Once more he’s teasing his pretentious readers with their smug awareness that the Italian name ‘Giorgione’ is pronounced ‘George-oh-nay’, and that therefore one’s reading of ‘balcony’ renders the next line-ending problematic – he’s forcing us to consider pronouncing the artist’s name ‘GEORGE-oh-nee’, with the stress on the first syllable, to rhyme with ‘balcony’; or else we have to consider the ridiculous possibility of retracing our readerly steps and retrospectively re-pronouncing ‘balcony’ as ‘bal-CONE- y’, with the stress on the second syllable!  As the academic F.V. Bogel helpfully explains, this produces for the reader a ‘division…between visual and auditory modalities’ (The Difference Satire Makes: Rhetoric and Reading from Jonson to Byron [Cornell UP, 2001]).  While we’re looking at Beppo, here’s one of my favourite lines, a beautifully balanced and modulated artifact in words: the narrator is mockingly praising England – ‘Our cloudy climate, and our chilly women’.

So what on earth IS a ‘becafica’?  The OED spells it ‘beccafico’(although an ‘a’ ending is one of its variant forms), deriving from the Italian for ‘fig-pecker’:   ‘A name given in Italy to small migratory birds of the genus Sylvia, much esteemed as dainties in the autumn, when they have fattened on figs and grapes: they are identified with the British Pettychaps and Blackcaps’.  Marquez often writes about his characters eating such small fowl, maybe baked in pies.  Conrad Aiken in an essay about Eliot defines ‘becafica’ as a small bird, a warbler, a garden oriole, loosely termed by Italians as one of the ‘uccellini’.   He says that by using Byron’s line as an epigraph to this book published in 1920 Eliot was suggesting that he likes to ‘dine on song-birds’, apprizing us, ‘with a gleaming and slightly sinister politeness, that he is about to do so’.  He intends, that is, to be ‘severe to the point of destructiveness’ (‘The Scientific Critic’, in Freeman, 2, [2 March, 1921], pp. 593-94).

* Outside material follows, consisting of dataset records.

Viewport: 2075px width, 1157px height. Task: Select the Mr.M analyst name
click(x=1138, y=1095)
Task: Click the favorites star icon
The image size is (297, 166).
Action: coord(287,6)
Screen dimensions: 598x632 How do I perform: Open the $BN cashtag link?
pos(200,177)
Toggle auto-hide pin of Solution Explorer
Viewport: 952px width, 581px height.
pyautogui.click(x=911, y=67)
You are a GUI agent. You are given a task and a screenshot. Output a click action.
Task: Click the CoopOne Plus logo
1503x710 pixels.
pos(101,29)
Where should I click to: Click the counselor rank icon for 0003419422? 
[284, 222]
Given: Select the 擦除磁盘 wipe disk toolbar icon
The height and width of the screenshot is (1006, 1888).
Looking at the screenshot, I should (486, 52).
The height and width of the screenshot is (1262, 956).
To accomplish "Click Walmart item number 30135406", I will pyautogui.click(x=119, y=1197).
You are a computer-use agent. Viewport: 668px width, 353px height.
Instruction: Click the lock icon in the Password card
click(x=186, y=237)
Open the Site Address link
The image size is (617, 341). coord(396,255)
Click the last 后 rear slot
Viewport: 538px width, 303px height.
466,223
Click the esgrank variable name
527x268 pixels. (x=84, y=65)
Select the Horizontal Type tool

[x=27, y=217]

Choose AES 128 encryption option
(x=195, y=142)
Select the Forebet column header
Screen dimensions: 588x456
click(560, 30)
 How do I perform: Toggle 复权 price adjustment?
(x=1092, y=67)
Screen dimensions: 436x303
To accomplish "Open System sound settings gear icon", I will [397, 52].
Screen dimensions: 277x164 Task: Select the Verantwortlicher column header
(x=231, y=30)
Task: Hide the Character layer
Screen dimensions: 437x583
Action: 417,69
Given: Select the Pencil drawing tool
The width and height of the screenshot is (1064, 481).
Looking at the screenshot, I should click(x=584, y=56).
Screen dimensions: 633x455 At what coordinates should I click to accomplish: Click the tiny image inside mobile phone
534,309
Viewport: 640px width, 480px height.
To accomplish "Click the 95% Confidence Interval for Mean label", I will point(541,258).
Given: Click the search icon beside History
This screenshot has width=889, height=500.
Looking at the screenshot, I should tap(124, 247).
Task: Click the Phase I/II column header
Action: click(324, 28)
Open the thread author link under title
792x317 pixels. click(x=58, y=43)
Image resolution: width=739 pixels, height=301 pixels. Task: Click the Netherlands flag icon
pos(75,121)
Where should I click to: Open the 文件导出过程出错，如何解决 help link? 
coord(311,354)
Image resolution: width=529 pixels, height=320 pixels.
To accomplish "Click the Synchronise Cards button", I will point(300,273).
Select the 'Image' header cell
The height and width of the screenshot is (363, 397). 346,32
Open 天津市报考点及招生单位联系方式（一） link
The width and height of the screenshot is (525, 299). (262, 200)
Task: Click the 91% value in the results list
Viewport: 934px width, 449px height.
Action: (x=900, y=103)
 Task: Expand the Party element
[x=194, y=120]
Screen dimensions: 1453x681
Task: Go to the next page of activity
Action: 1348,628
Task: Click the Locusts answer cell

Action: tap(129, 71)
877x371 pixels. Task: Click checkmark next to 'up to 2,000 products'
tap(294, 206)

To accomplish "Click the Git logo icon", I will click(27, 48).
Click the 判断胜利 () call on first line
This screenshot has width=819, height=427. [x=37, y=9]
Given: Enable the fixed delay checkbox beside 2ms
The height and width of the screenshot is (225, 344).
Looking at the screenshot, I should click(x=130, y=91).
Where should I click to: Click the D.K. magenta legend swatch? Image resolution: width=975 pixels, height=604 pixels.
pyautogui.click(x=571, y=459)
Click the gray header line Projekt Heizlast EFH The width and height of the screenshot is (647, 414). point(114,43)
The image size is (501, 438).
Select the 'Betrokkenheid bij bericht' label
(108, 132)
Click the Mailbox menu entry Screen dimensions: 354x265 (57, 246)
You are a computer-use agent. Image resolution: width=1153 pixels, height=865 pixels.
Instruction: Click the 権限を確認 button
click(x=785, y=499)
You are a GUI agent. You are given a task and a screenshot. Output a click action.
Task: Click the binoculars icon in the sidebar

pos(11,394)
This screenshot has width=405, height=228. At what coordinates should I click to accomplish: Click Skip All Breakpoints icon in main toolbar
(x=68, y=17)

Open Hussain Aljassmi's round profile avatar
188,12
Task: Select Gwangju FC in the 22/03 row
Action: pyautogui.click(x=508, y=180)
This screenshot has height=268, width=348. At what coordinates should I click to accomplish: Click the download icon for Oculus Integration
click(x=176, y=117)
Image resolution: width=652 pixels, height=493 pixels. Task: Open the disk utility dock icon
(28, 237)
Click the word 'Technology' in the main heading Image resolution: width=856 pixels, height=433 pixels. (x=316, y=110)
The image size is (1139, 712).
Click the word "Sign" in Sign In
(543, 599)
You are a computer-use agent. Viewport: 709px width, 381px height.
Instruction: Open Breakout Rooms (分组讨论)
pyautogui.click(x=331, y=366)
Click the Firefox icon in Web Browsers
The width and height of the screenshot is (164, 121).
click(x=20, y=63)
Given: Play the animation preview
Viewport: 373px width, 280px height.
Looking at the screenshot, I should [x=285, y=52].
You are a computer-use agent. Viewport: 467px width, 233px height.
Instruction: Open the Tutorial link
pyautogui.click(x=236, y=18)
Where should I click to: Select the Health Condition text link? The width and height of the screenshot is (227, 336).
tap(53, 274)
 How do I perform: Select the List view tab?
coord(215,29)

How fitting that Eliot should choose to head his collection of essays  about poetry, published in 1920, two years before The Waste Land, with this particularly ambiguous line; while delineating the modernist notions of technique, feeling and a  ‘tradition’ in poetry, (here we find his famous pronouncement: ‘Poetry is not a turning loose of emotion, but an escape from emotion; it is not the expression of personality, but an escape from personality’) Eliot illuminates the text and prepares us for the bombshell of The Waste Land with jewel-like fragments like those ‘becaficas’, which fail to sate our appetite, but  charm us with their song.